A pocas horas de la inauguración del Mundial 2026, el presidente brasileño, Luiz Inácio Lula da Silva, expresó preocupación por el clima político que enfrenta México y comparó las actuales protestas con las manifestaciones que estallaron en Brasil antes de la Copa del Mundo de 2014.
El mandatario recordó que en 2013 millones de brasileños salieron a las calles inicialmente por un incremento en el costo del transporte público, aunque posteriormente las movilizaciones crecieron hasta convertirse en una fuerte crisis política y social.
Según Lula, sectores de la derecha radical habrían aprovechado aquel descontento ciudadano para impulsar una agenda de confrontación que terminó afectando al gobierno de Dilma Rousseff.
Por ello, consideró que en México podrían estar ocurriendo dinámicas similares en torno a las protestas magisteriales y otras expresiones de inconformidad social.

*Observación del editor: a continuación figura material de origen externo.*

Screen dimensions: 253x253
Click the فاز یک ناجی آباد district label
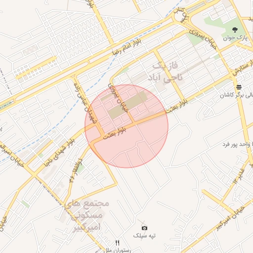[x=165, y=72]
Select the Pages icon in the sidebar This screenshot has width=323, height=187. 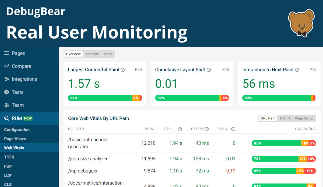(x=6, y=53)
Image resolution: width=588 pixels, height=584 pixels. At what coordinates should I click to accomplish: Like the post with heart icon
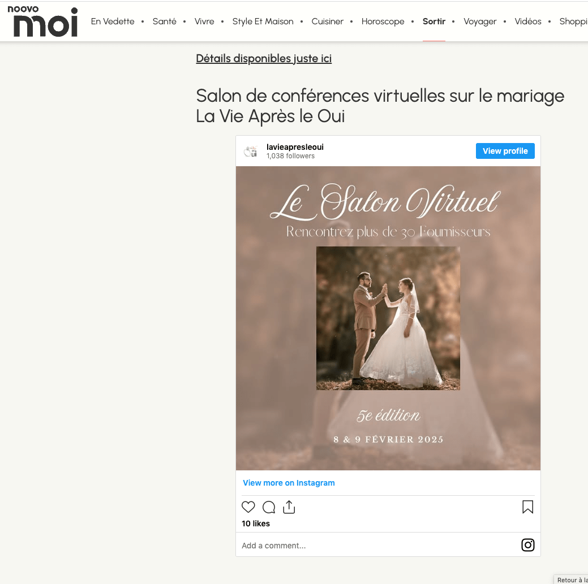point(248,507)
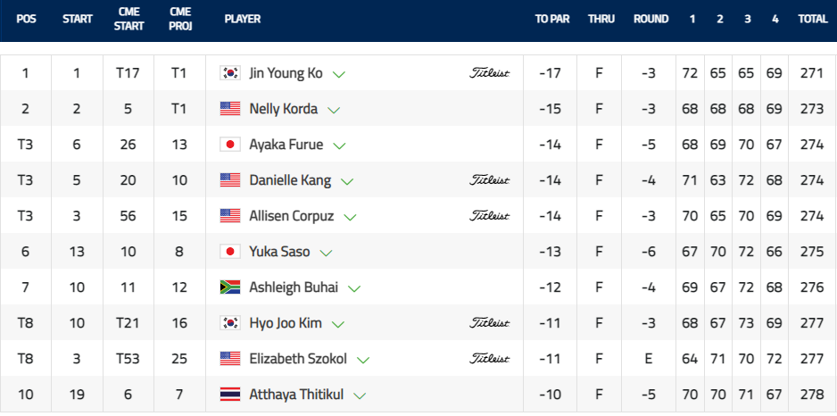The width and height of the screenshot is (837, 416).
Task: Click Titleist logo in Jin Young Ko's row
Action: point(490,73)
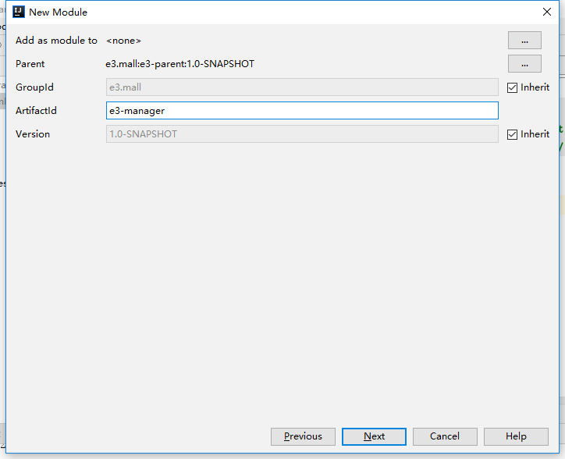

El presidente brasileño incluso deslizó la posibilidad de que existan intereses externos detrás de algunos movimientos de presión política, aunque no presentó pruebas al respecto.
Las declaraciones surgen en un momento de alta atención internacional para México, que este 11 de junio se convertirá en el escenario del partido inaugural del Mundial 2026 bajo la administración de Claudia Sheinbaum.